De draak kwam dichterbij en een enorme vuurbal schoot naar mijn richting toe, en reactievol sprong ik weer op en raasde naar de dichtstbijzijnde rots toe waar ik me achter verborg. Dit lukt niet. Te veel pijn.. ik sloot mijn arm om mijn middel die heftig protesterend zat te bonken en met mijn andere hand greep ik naar mijn stok die ik omhoog stak om een rode vuurwerkje af te steken als teken van dat ik ‘’gewond’’ was. Maar eerder liet ik de stok weer op de rotsen vallen en kromp ineen. Mijn ogen leken wel uit mijn hoofd uit de puilen, en ik voelde mijn nagels langer en puntiger worden. Mijn handen vormden een vuist en alsof ik bezeten was, en met een krijs begon ik deels te transformeren. De verschrikkelijke pijnscheut raasde weer door mijn lichaam, en het liefst wilde ik nu dood in plaats van dit te voelen. Alsof iemand Crucio op me af vuurde, maar het leek wel vele maler erger te zijn dan dat. Op een gegeven moment sprong ik op van het rots en keek de draak aan die me maar stilletjes aanstaarde. Ik keek ook naar mezelf, ik leek niet eens op een wolf. Maar ik voelde me wel zo. Ik voelde me weer alsof ik groot, harig en gevaarlijk was. maar ik zag er nog steeds uit als de normale Ralf Auron. Ik kroop richting het ei toe en alles wat de draak deed was ook maar achter uit gaan om me te kunnen ontwijken. Verbaasd stopte ik met lopen toen de Draak maar meer naar achteren toe schuifelde. Was ze nou bang? Ondanks het pijn begon ik te grijnzen. Het gejoel om me heen werd luider toen ik met volle vaart naar het ei toe rende en met beiden handen greep ik de ei vast, nog steeds mijn ogen op de draak gericht, tot mijn scherpe, lange nagels zich in het ei boorden en ik die razend snel naar de ingang van het kooi mee nam en het ei vervolgens met een harde bonk liet vallen waarna ik er me dan ook mee liet vallen om me te concentreren op de pijn en mijn snelle hartslag die ik voelde, zodat het niet erger zou worden. iedereen juichte naar me.
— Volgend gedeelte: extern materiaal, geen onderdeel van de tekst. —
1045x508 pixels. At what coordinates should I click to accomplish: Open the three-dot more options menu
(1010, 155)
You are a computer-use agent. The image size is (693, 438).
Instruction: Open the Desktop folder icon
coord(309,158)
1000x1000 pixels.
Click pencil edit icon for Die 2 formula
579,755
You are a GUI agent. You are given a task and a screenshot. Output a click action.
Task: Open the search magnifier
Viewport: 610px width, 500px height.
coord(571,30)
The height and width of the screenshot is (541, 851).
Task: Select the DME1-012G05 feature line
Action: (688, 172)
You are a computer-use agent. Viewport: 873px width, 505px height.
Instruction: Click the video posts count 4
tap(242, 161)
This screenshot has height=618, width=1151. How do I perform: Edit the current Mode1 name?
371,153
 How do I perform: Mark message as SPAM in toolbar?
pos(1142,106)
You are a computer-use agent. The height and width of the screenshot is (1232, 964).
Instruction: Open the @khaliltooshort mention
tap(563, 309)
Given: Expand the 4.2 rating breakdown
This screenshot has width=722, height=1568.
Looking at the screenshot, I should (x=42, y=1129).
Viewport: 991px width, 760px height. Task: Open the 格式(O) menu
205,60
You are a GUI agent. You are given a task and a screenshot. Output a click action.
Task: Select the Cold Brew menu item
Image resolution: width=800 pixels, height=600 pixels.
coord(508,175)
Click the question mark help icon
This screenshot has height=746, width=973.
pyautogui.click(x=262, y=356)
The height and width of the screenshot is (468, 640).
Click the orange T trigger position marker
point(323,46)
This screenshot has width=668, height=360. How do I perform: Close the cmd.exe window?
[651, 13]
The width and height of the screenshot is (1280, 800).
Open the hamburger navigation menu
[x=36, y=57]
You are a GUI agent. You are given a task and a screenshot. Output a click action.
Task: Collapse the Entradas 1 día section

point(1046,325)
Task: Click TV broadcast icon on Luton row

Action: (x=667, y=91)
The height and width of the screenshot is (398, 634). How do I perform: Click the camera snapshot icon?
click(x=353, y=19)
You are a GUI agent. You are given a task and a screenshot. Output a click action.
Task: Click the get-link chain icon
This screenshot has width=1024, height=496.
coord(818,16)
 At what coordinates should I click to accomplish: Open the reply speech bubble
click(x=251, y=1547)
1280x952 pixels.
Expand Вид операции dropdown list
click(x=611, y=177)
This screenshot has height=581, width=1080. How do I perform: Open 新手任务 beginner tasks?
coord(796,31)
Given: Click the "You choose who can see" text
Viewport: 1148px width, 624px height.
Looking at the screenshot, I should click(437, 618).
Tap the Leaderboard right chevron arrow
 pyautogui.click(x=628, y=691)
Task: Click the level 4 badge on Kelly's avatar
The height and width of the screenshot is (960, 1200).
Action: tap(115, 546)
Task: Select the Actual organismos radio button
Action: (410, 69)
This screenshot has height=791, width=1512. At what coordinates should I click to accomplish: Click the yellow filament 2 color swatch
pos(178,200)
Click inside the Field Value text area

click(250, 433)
Ze juichten, iets wat ze nooit deden. Ze keken me aan, iets waar ze altijd voor walgden om te doen. Ik voel me goed. Ondanks de pijn. Ik hoorde niet eens wat er uit de speakers kwamen maar luisterde met volle plezier naar de gejuich die steeds wat minder werd.
‘zo, die draak was bang boor jou..?’ lachte de man die de kooi weer dicht gooide en ik lachte.